Et elles font preuve d'une certaine...générosité. Même si c'est propre, même si c'est sale, soulevez!

La technique du crabe marche toujours. On repère une femme cuite à point, on l'approche subtilement, on l'éloigne un peu, et on lui donne de l'affection... Plus la soirée avance, plus elles tombent comme des mouches. Samy peut même se permettre de faire la fine bouche. "Un peu trop grosse à mon goût", "pas assez claire", "sale...". La concurrence devient aussi plus féroce. D'autres beaux gosses affluent et il n'est pas rare de tirer par le pied, quand un adversaire tient la tête. Dur, dur, la vie de pointeur.
A un moment, on se dispute celle là, qui a pourtant une alliance qui scintille à son doigt. Ce sont les cas les plus délicats, car il faut terminer l'affaire avant que le propriétaire légal du dossier ne se mette à sa recherche, auquel cas, des coups de poing seront échangés...
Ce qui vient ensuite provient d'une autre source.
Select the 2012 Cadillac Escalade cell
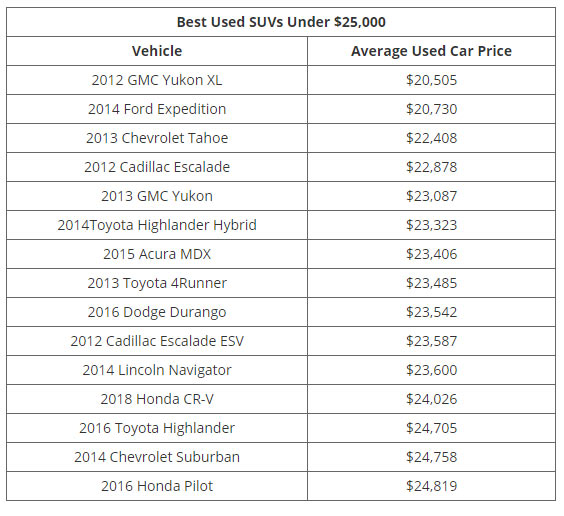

Et c'est ainsi jusqu'au petit matin. Samy peut enfin rentrer chez lui, repu. Il a cessé de compter à un moment le nombre de ses conquêtes. Vivement à l'année d'après! Peut être que la collègue qui crane se laissera aller.

Samy aime particulièrement la journée de la femme. Comme tous les ans, c'est l'occasion pour les femmes de se laisser aller à tous les excès possibles, avec une excuse en béton armée : c'est la journée de la femme! C'est sans prises de tête, sans réflexions kilométriques sur la place de la femme dans une société où le machisme reste bien ancré dans les mœurs, où la violence conjugale est une banalité, où l'infidélité masculine fait partie du décor, où la misogynie n'a rien de scandaleux.

Bienvenue au Cameroun et vive le 8 Mars.La fête de la femme, c'est la fête tout court. N'en demandez pas plus. Et dès le lendemain, la vie reprend son cours et la fête de l'homme reprend.

3 commentaires:

  1. Humm, ça fait peur cette description, ça dégoute même! Où est la dignité humaine? Je parle pour celles qui s'oublient complètement et pour ceux qui profitent. Je me rappelle une phrase dans une chanson de rap quand j'étais jeune : "Si tu ne te respectes pas (la femme), je ne le ferai pas pour toi (l'homme)!", je ne l'ai jamais oublié!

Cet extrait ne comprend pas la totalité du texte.